### [Records for this exercise]
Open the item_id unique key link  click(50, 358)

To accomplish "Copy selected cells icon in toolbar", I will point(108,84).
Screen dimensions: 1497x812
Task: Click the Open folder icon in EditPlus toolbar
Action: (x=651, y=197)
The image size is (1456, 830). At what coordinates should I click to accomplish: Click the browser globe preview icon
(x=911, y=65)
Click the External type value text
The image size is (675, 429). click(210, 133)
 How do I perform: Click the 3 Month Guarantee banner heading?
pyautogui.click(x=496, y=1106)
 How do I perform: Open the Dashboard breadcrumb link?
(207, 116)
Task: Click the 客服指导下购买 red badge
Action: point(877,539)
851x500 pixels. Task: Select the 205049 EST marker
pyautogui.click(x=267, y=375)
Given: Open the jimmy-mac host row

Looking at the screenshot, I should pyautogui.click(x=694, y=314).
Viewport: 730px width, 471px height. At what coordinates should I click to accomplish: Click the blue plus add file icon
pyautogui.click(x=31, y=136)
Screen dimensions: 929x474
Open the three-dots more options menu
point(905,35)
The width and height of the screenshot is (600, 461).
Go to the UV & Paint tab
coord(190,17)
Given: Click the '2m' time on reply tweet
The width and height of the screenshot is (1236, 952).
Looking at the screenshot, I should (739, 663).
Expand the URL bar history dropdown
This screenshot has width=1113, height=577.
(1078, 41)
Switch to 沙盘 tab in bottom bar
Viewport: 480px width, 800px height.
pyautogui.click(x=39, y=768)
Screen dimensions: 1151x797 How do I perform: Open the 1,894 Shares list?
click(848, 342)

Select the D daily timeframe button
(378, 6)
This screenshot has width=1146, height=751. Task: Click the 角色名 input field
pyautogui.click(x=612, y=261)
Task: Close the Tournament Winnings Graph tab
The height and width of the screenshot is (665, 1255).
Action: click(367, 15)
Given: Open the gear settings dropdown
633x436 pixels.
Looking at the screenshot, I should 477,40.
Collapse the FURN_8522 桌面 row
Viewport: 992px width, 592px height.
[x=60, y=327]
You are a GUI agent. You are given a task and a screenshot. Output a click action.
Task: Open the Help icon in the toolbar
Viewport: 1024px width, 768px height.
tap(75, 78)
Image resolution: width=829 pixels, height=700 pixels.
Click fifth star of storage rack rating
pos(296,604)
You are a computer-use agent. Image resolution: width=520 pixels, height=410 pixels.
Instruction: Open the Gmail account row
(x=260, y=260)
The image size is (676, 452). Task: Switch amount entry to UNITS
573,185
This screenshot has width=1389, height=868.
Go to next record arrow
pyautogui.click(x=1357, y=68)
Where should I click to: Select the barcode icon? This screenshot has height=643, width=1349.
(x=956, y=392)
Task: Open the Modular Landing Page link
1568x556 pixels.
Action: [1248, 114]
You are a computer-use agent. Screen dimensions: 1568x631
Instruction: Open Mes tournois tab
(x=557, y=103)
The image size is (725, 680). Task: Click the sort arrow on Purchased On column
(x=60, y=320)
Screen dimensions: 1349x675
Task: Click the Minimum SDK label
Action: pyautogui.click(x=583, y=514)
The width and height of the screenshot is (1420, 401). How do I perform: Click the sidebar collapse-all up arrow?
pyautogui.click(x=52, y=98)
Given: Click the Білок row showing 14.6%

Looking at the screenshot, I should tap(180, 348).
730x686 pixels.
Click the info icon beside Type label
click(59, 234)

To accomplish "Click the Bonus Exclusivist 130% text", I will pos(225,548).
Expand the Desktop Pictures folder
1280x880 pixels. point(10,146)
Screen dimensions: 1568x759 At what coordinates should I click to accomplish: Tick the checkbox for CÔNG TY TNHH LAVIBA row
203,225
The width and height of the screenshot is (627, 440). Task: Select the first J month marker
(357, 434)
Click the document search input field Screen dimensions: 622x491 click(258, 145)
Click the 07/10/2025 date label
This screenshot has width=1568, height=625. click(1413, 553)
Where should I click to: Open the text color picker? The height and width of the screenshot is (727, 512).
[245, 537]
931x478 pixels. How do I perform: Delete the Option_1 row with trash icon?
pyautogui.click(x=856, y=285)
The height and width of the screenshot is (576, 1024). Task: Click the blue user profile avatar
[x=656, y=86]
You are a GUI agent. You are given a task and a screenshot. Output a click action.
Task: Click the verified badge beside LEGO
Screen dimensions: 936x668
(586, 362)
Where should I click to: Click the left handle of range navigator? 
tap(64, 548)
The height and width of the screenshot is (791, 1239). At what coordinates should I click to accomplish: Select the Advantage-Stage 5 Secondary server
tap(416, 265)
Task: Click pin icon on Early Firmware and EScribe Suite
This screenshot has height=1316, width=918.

### [What is expected]
Would you please return all lines from the listing above that contain "agent"?

### [Exercise response]
You are a GUI agent. You are given a task and a screenshot. Output a click action.
You are a computer-use agent. Image resolution: width=520 pixels, height=410 pixels.
You are a computer-use agent. Screen dimensions: 1568x631
You are a GUI agent. You are given a task and a screenshot. Output a click action.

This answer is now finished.